ÇİN’DE BİLE KALİTELİ ÜRÜNLERİN
SATILDIĞI ÇOK SAYIDA MAĞAZA VAR
Dağılmadan önce Sovyetler Birliği’ni ziyaret ettiğinde tekstil adına bir şey bulunmadığına işaret eden Atıcı, Rusya’da refahın artmasıyla birlikte birçok ürünün yüksek fiyata satılabildiğini söyledi. Çin’e yaptığı seyahatte ise halkın yüzde 15’nin gelirinin yüksek olduğunu tespit eden Atıcı, yüksek fiyata tekstil ürünlerinin satıldığını belirterek “Çin’de markalı ürünler satan büyük mağazalar dikkatimizi çekti. Oldukça yüksek fiyata satış yapıyorlardı. Çin’de bile kaliteli ürünlerin satıldığını gördük. Bu yüzden kaliteden asla ödün vermeden markamızı ön plana çıkararak faaliyetlerimize devam ettik. Daha kaliteli ürünler çıkarabilmek için Ar-Ge bölümümüze ağırlık verdik” dedi.

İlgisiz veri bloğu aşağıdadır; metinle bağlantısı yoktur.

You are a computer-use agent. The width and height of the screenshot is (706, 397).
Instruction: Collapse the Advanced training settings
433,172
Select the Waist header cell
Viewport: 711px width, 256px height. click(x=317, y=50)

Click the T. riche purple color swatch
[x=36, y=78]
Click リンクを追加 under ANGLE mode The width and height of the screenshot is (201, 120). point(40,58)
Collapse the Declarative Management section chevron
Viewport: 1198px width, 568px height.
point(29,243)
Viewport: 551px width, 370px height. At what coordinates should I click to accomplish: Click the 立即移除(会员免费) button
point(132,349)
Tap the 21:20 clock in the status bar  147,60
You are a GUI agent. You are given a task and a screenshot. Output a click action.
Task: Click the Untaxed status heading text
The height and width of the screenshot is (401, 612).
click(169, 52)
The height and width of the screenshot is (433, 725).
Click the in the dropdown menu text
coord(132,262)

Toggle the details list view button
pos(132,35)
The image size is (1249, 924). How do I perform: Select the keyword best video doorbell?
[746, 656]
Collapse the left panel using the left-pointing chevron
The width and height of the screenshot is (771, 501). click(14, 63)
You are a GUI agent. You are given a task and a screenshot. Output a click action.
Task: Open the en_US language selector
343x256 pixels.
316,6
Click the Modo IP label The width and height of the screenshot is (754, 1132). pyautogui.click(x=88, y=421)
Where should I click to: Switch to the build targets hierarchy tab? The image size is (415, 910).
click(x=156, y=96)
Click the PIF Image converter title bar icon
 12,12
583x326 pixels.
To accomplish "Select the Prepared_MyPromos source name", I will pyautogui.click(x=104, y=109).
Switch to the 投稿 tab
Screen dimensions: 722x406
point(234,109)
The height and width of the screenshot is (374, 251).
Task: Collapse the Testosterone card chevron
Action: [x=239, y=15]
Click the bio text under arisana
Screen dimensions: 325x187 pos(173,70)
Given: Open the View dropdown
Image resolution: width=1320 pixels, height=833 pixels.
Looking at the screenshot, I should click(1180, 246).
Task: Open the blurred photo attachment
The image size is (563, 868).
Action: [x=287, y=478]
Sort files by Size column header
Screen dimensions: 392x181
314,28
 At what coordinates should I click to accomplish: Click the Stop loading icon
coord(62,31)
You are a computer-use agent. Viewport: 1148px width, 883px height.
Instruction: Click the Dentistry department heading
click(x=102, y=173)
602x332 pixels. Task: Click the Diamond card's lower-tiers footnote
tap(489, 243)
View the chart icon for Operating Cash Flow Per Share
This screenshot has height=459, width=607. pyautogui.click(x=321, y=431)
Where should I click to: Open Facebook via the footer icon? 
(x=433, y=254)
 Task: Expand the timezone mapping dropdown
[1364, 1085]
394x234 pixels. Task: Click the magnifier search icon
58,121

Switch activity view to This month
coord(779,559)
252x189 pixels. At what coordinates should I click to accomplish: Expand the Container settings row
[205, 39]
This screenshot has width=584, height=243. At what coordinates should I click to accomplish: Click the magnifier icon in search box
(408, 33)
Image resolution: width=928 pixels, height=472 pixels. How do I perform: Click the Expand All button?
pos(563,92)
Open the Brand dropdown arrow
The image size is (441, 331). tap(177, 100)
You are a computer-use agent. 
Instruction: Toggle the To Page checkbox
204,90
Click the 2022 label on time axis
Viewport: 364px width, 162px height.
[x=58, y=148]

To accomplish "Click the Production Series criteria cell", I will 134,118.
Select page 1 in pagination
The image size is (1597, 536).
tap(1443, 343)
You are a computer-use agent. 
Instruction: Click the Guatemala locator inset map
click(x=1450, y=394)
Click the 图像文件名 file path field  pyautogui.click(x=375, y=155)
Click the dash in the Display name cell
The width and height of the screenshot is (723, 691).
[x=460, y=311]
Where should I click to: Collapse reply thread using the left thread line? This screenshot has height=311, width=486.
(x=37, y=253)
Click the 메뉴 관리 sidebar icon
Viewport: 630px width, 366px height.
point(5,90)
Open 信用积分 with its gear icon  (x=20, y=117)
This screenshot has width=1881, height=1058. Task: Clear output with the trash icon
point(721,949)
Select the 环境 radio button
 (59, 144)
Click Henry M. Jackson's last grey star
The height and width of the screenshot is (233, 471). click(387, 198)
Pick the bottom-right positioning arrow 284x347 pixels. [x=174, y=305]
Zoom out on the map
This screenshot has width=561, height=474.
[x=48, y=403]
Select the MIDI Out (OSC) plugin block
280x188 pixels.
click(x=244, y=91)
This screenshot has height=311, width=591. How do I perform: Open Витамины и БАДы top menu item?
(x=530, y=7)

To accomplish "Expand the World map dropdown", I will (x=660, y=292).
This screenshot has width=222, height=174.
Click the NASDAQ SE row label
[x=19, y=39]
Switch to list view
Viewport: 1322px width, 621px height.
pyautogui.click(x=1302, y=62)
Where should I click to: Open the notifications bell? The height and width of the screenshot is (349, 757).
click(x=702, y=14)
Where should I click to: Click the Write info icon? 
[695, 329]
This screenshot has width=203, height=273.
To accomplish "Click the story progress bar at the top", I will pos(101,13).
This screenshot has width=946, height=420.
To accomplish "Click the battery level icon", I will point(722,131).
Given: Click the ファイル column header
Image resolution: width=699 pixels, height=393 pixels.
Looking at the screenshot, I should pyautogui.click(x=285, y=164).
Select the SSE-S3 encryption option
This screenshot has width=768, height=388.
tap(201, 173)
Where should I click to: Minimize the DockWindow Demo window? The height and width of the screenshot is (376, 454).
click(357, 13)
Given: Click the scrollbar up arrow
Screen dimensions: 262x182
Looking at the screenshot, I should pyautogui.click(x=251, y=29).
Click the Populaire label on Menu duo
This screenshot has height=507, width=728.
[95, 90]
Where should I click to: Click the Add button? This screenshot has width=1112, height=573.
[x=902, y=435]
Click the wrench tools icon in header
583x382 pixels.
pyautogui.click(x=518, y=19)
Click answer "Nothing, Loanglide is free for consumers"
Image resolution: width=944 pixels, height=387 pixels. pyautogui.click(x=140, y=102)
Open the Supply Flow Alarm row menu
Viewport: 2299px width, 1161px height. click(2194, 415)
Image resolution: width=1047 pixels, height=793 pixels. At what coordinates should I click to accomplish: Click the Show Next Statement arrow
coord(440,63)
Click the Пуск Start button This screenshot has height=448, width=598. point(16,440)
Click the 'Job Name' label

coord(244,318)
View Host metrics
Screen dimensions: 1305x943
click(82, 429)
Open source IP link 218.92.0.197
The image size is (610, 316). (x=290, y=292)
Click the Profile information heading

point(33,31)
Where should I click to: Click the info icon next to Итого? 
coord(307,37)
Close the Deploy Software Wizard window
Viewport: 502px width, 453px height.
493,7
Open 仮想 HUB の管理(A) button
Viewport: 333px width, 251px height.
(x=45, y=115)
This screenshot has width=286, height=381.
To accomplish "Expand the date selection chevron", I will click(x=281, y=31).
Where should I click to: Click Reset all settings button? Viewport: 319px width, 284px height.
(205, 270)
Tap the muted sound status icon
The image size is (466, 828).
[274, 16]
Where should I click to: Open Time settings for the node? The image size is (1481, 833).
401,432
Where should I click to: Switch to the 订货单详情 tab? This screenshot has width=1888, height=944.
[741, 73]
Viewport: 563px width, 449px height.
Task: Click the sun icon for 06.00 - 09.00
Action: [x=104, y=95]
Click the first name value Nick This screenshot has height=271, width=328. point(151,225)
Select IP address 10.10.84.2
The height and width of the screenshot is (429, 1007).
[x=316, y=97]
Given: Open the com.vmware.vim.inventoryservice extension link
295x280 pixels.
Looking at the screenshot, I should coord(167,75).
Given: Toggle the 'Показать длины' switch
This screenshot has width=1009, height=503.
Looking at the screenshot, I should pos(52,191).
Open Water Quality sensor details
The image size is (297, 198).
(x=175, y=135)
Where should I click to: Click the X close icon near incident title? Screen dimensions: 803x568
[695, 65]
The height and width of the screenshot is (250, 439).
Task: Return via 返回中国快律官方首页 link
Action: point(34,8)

ÜRÜNLERDE NASA TEKNOLOJİSİ
Altınbaşak Tekstil, üretiminin yarısından çoğunu ABD, Avrupa ülkeleri ve Rusya’ya ihraç ediyor. Havlu, bornoz, uyku seti, nevresim, yastık, yorgan ve kumaş üreten şirket, Türkiye genelinde satışlarını yüzlerce bayinin katıldığı ağla sağlıyor. 20 bin metrekare kapalı alanda üretim yapan firma bünyesine kattığı Denizli OSB’deki Atılgan Tekstil’de ise uyku seti, yorgan, yastık ve yatar örtüsü üretiyor. Altınbaşak Tekstil daha 2006 ilkbaharında ABD’nin en önemli ev tekstil fuarı olan The New York Home Textile’de en iyi ürün ödülünü aldı. Ödül firmanın Splash- Flashy adını verdiği iki yönü de farklı renkte kullanılan bornoz ve havlulara verildi. Denizli Ticaret Odası tarafından da ödüllendirilen ürün, Amerikan Uzay ve Havacılık Dairesi NASA’nın astronotlar için geliştirdiği uzay elbiselerindeki teknoloji kullanılarak üretildi. Dokunan havlular, daha sonra gümüşle yıkanarak anti-bakteriyel özelliğe kavuştu. Bornoz ve havlu içine yerleştirilen binlerce mikro kapsül ile de serinletici ve deodorant özelliğine kavuştu.  Firma ayrıca aleoverayı ürünlerinde ilk kullanan şirket oldu.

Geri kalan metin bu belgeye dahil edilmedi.